There are very few success stories Zambians can objectively talk about when it comes to privatization. This is a fact that many, including those who were in government at the time this process was being undertaken, can attest to – several Zambians were left miserable, many died as a result of being thrown out of jobs that they and their families survived on.
Hence the questions posed to Mr Hakainde Hichilema, which are begging for answers. He participated in the process of privatizing Zambia’s key assets at a high level, and is seeking the highest office of the land, and should therefore be accountable to the Zambians whom he wishes to serve. Ms Edith Nawakwi, the FDD leader, now tells us that the government which she served at the time as Finance Minister listened to the advice of Mr Hichilema that the lowest bidder for Intercontinental Hotel in Livingstone was the best bid. The government then acted based on the advice of someone who took part in the valuation of the assets, but he is being taken to task now to state the role he played in the process.
Simple questions are being such as: “How can Mr Hichilema be the Chairman of the Negotiating Team and Be a Director of the Company they are negotiating with? Should he have declared interest and recused himself from being Chairman of the Negotiating Team? Why did Hakainde Hichilema incorporate Sun International Zambia just after the Tender was opened and Sun International listed as the Preferred purchaser, did he know that he was going to award the bid to Sun International? And did he enter into an agreement with Sun International to offer them the Hotel and Game Park at a Reduced Price in exchange for being a Shareholder and Director in Sun International Hotel?”
Corruption or impropriety of national resources must be condemned at any level, and at any time. No one should be spared from such scrutiny.
Further, what those asking Mr Hichilema questions are interested in knowing is: whether or not there was conflict of interest in the handling of the privatization of some assets, the seeming failure to declare interest before or during the transaction or at closure of the deal, the possible insider dealing, seeing that he later gained from the same assets he and others were tasked to privatise, and lastly, to know in whose interest he acted when advising the MMD government about the best bidders. Did he act in his own interest or that of the Zambian people who were his clients? We don’t think Mr Hichilema should have difficulties tackling these simple questions.
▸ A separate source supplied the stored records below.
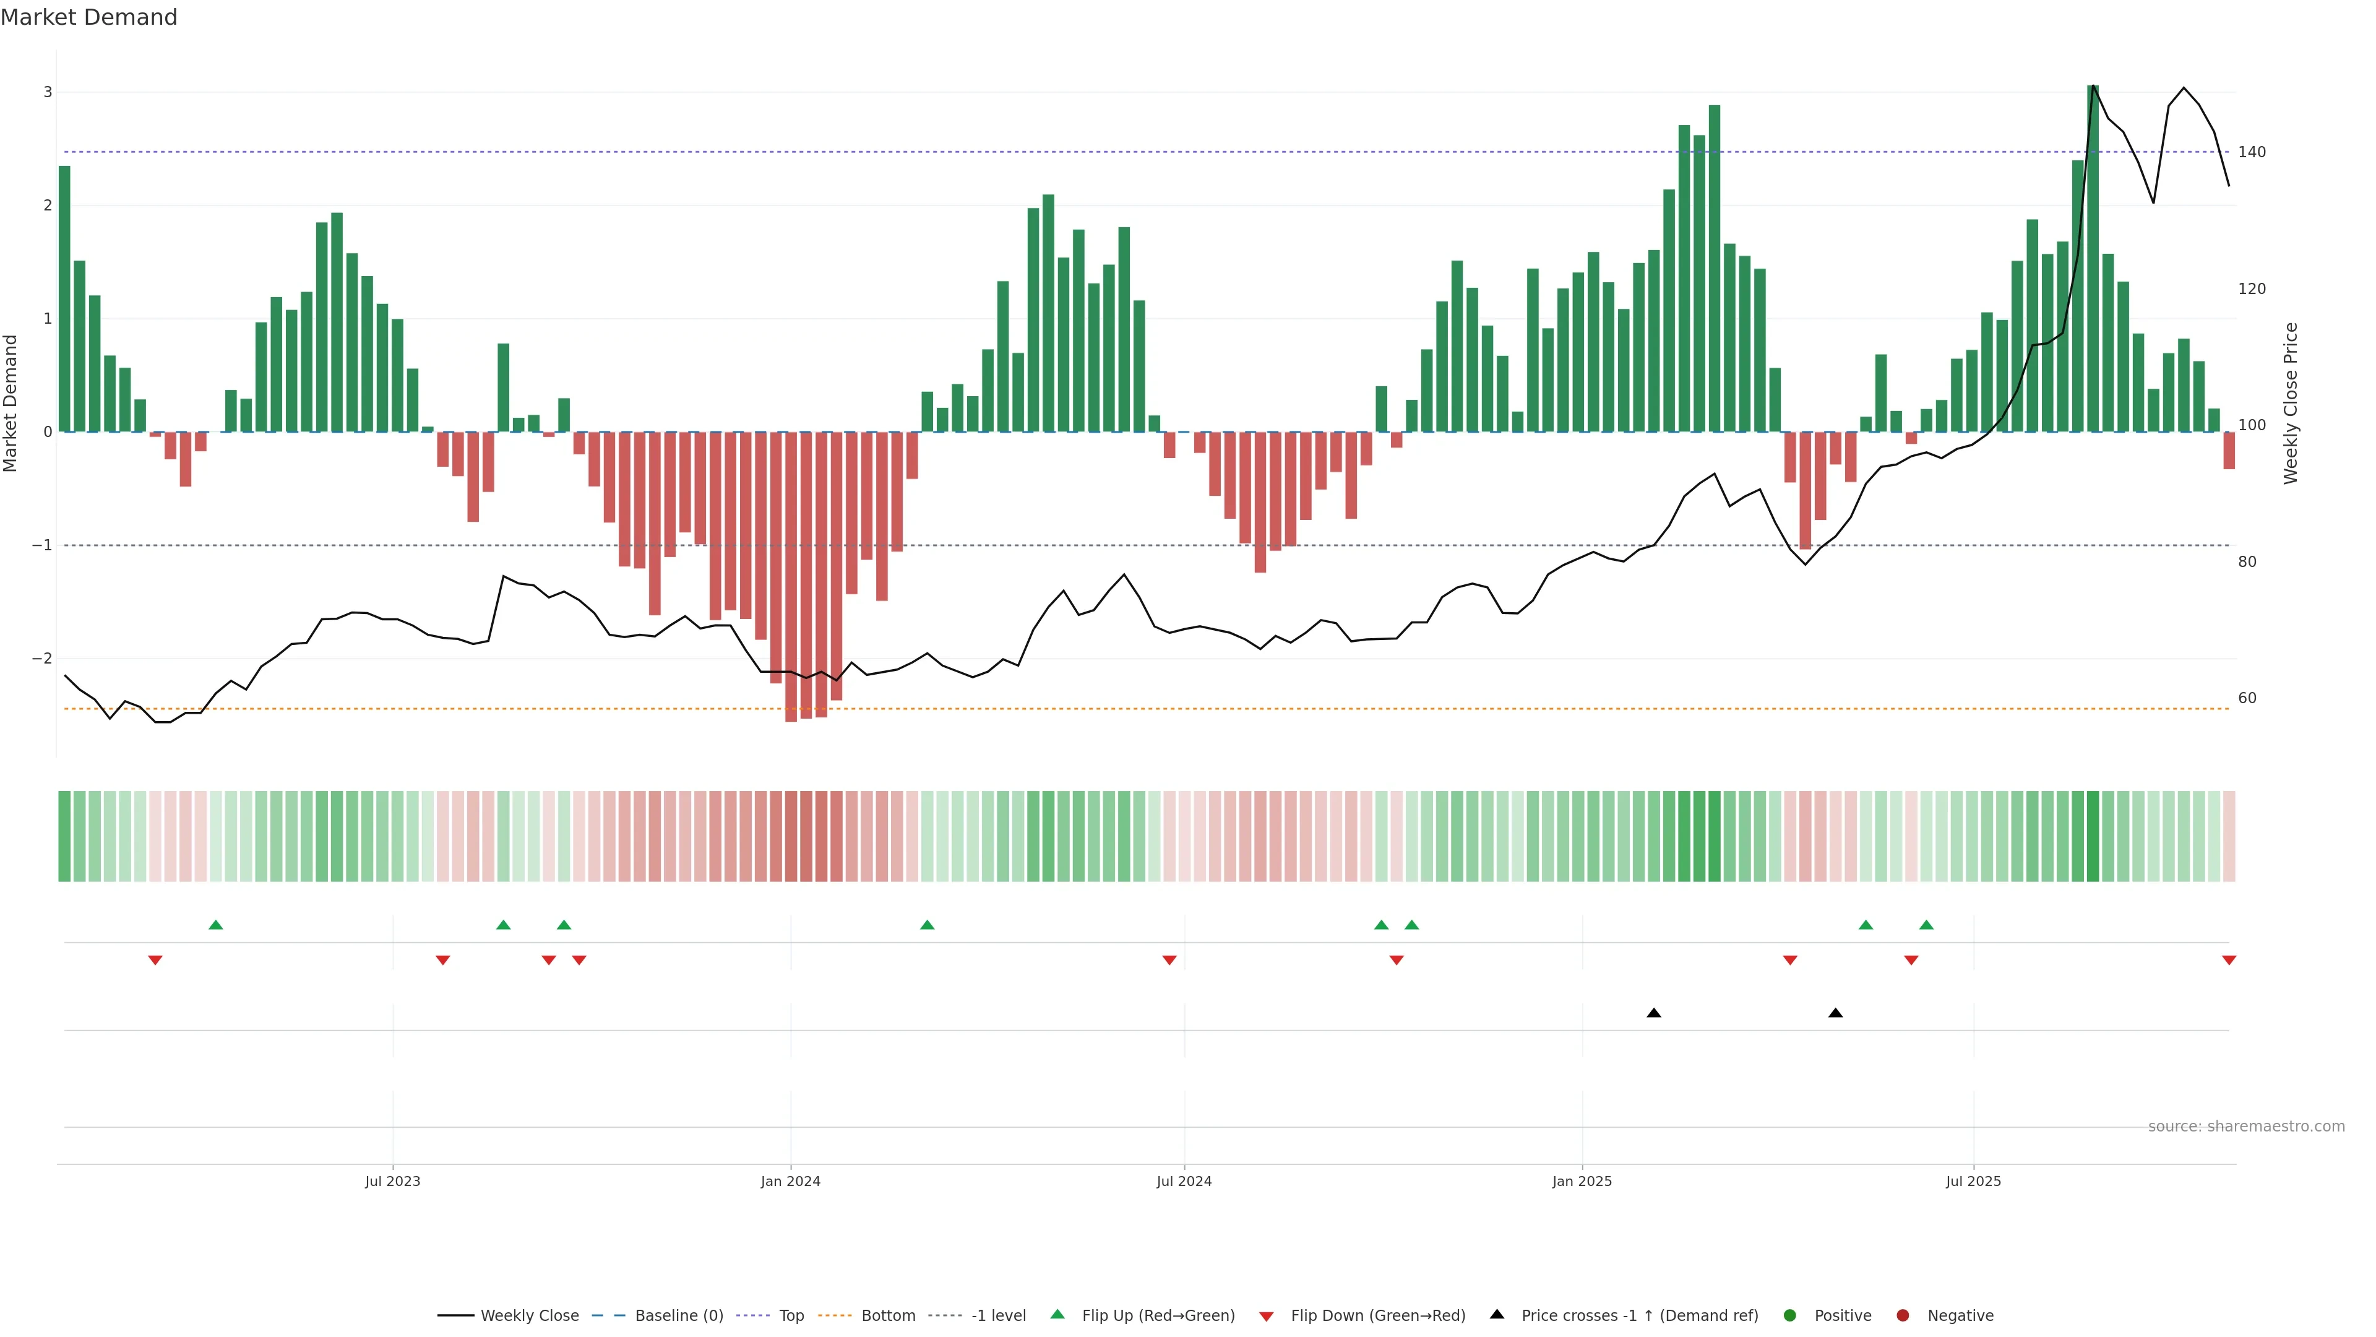Click the Weekly Close Price axis title
2376x1337 pixels.
coord(2291,403)
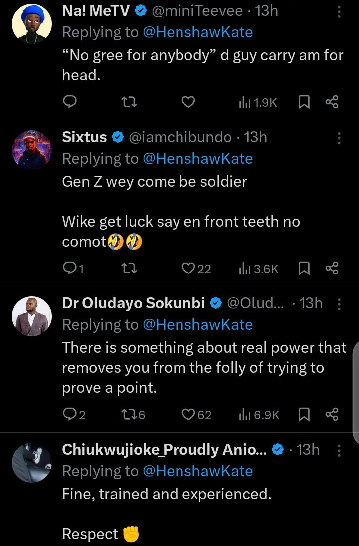
Task: Open more options for Sixtus tweet
Action: [x=339, y=138]
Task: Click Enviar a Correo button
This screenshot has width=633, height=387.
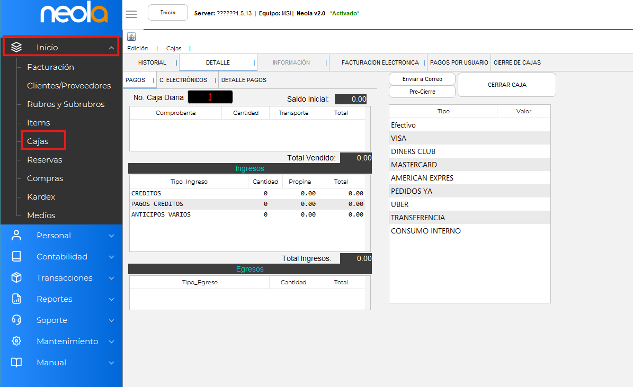Action: [422, 79]
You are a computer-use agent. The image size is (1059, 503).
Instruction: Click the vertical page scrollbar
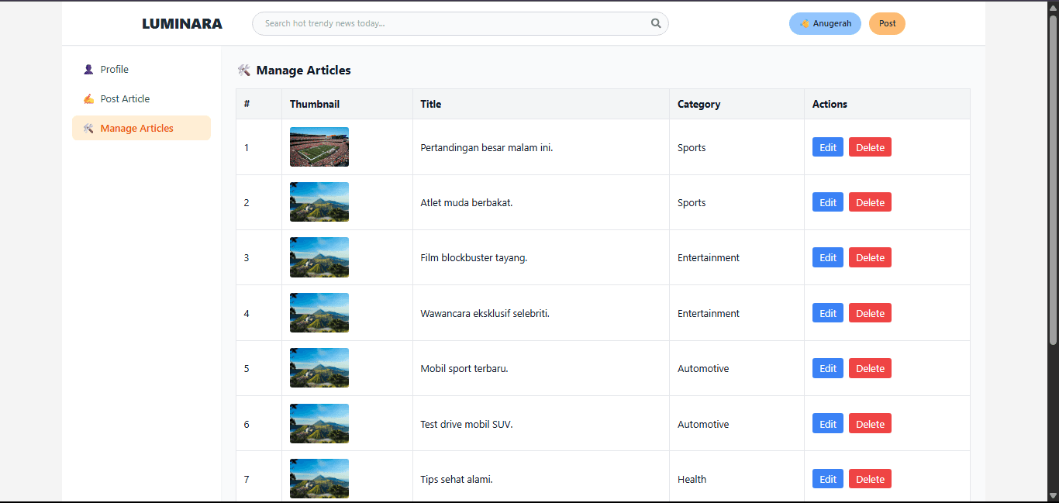(x=1053, y=178)
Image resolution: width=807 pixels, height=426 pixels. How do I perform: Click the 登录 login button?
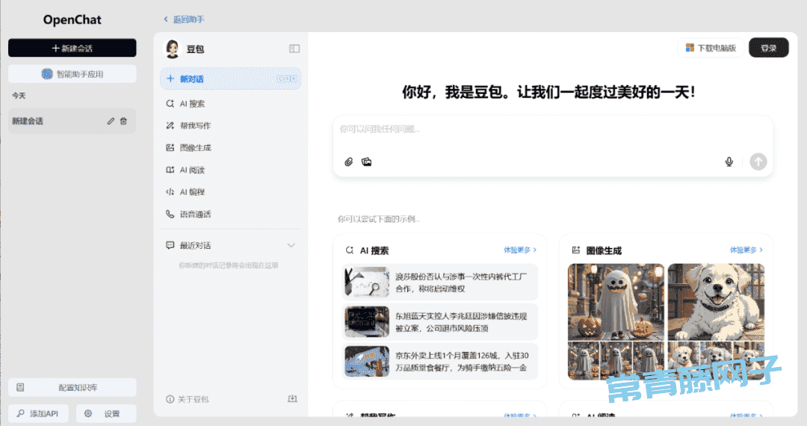click(768, 48)
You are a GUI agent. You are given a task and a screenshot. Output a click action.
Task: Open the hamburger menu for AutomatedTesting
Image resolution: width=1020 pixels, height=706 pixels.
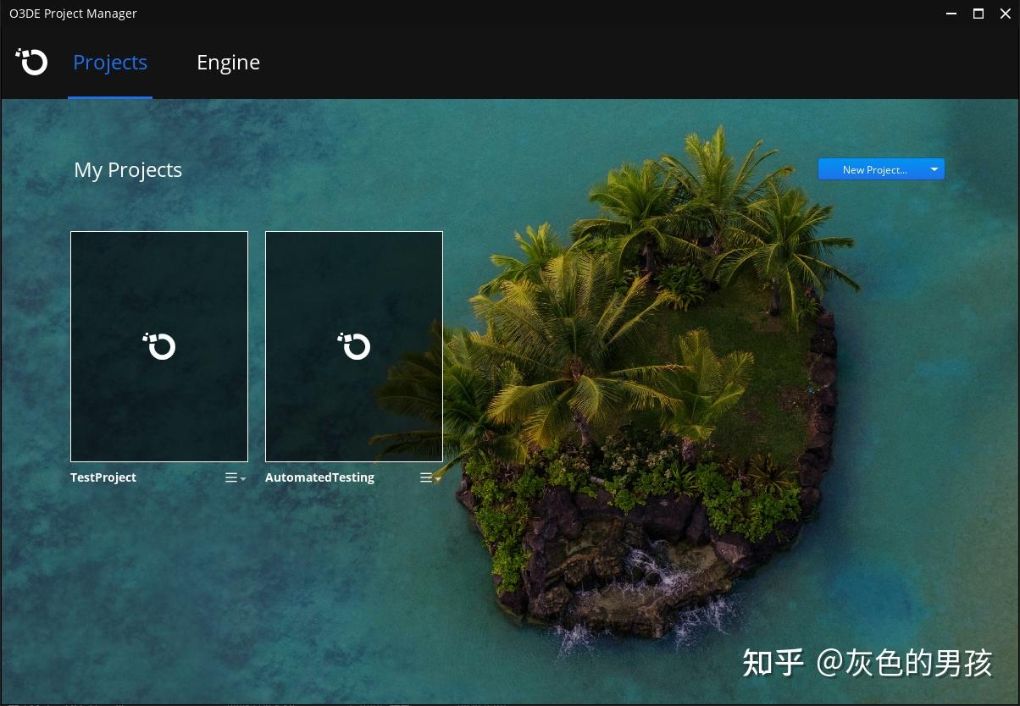(426, 477)
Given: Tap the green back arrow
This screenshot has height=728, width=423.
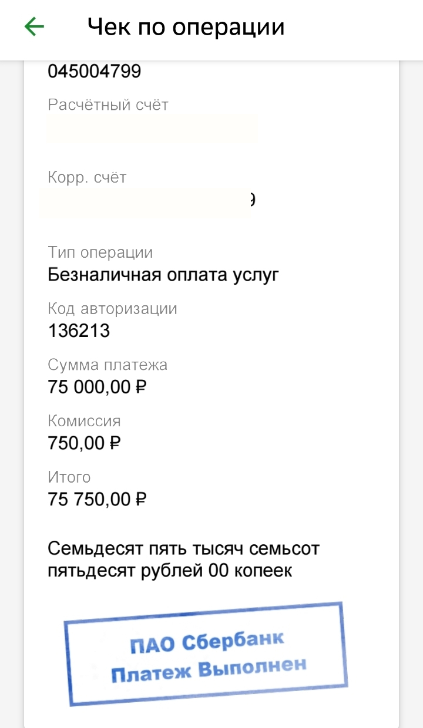Looking at the screenshot, I should click(34, 27).
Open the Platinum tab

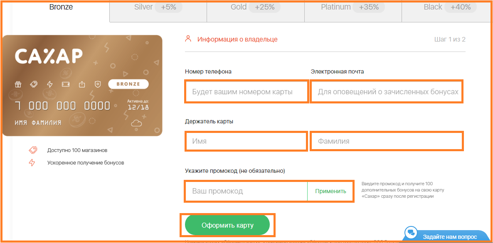(353, 7)
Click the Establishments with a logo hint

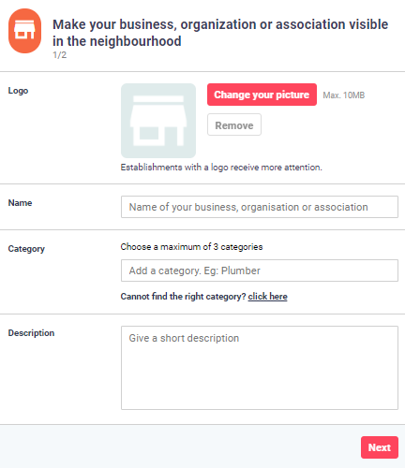(221, 168)
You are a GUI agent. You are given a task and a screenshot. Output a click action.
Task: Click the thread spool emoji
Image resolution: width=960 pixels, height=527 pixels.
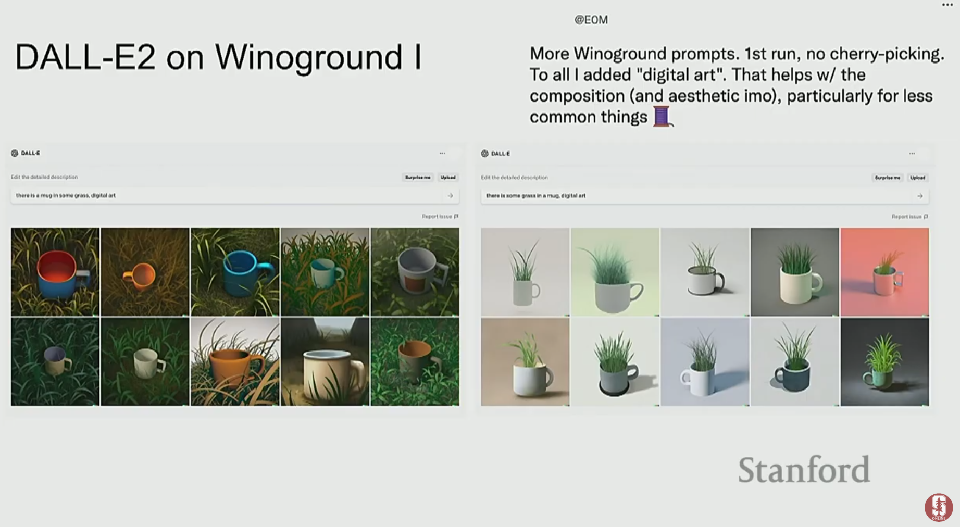[663, 117]
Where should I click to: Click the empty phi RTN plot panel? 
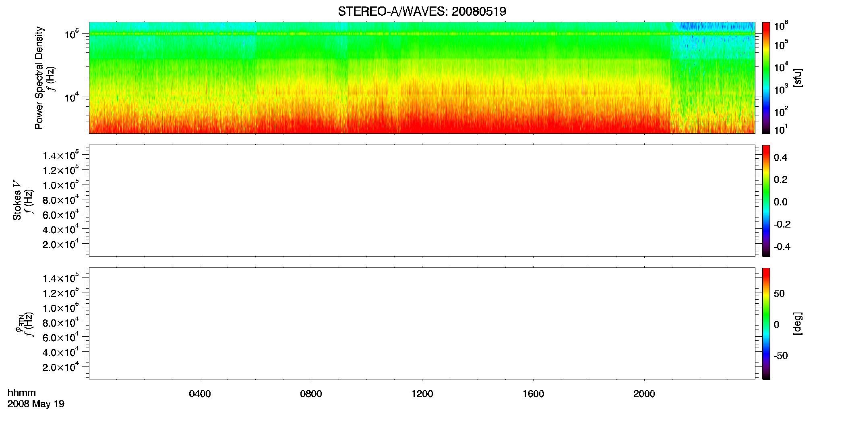point(422,323)
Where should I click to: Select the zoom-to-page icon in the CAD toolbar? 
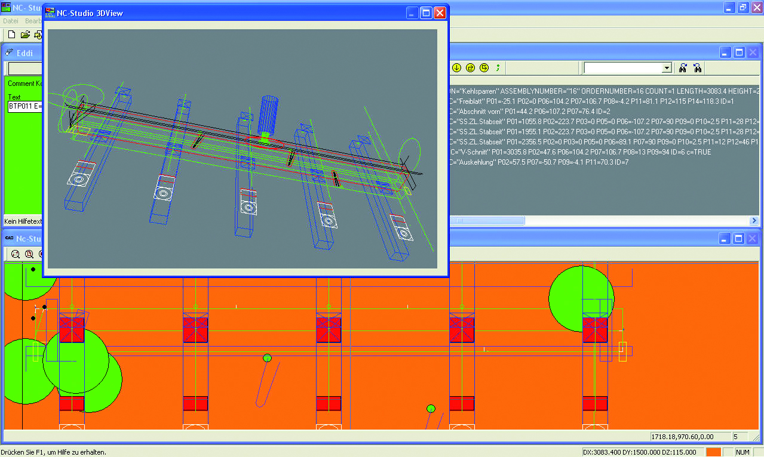(29, 254)
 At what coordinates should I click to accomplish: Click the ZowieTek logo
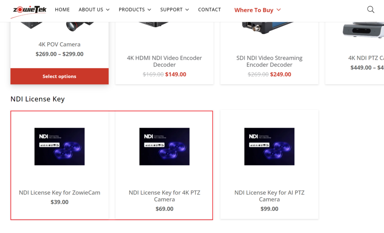click(x=29, y=10)
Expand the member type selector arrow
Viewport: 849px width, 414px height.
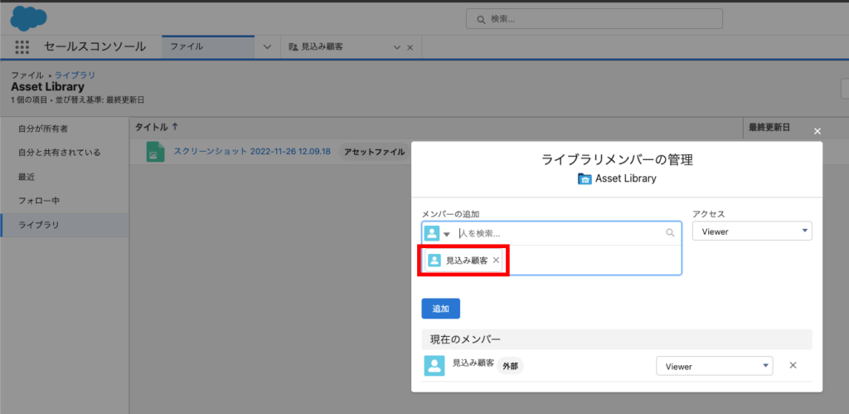(x=447, y=234)
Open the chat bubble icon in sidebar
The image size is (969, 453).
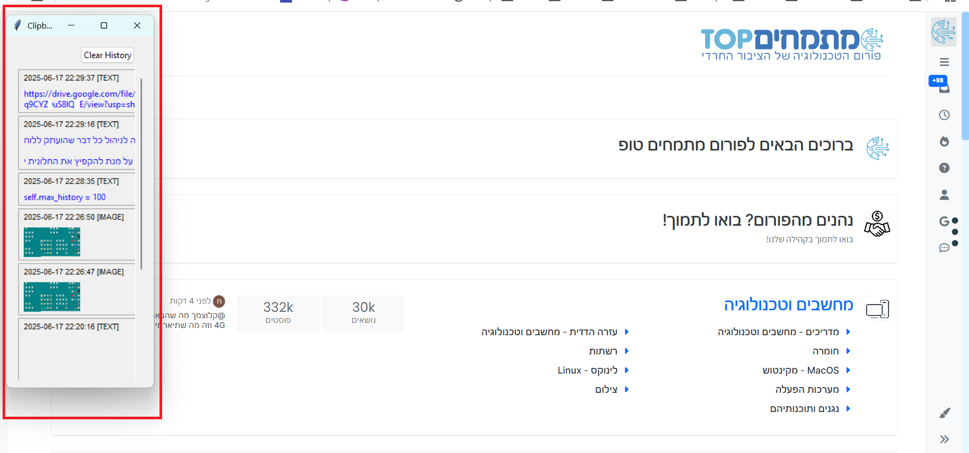coord(944,248)
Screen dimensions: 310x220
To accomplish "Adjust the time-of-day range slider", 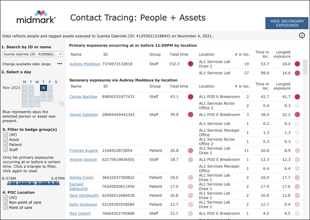I will [33, 183].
This is an opportunity for Mr Hichilema to clear the air and explain what happened during the process of privatization and why, for instance, he managed to accrue the benefits being pointed out today. We see absolutely nothing wrong with him responding to this to put the matter to rest. The only problem is that the opposition leader’s advisors and supporters are ready to jump at anybody’s throat for the sake of keeping their leader away from responding to the pertinent questions being asked.
What must prevail is a healthy debate in the democratic space that we enjoy in this country to ensure that each individual being called out is given a chance to explain themselves. Ms Nawakwi herself was put in a tight corner by ZNBC’s Grevazio Zulu that she equally played a role as minister in government, and what she did for her part was explain the processes that were followed to arrive at the decisions that were made. The same is expected of any leader, including Mr Hichilema who leads the country’s biggest opposition party, and all others who took part in privatizing our country’s key assets.
In the final analysis, Zambia’s situation is such that one would not be wrong to say the private sector was given a leeway to unfairly benefit from the privatization process such that the negative socio-economic impact became far reaching and worse than ever imagined. The economy was left on its knees. This reminds us of what happened in Russia and other former Soviet Union countries where the world witnessed billionaires being born overnight from a clearly haphazard privatization process.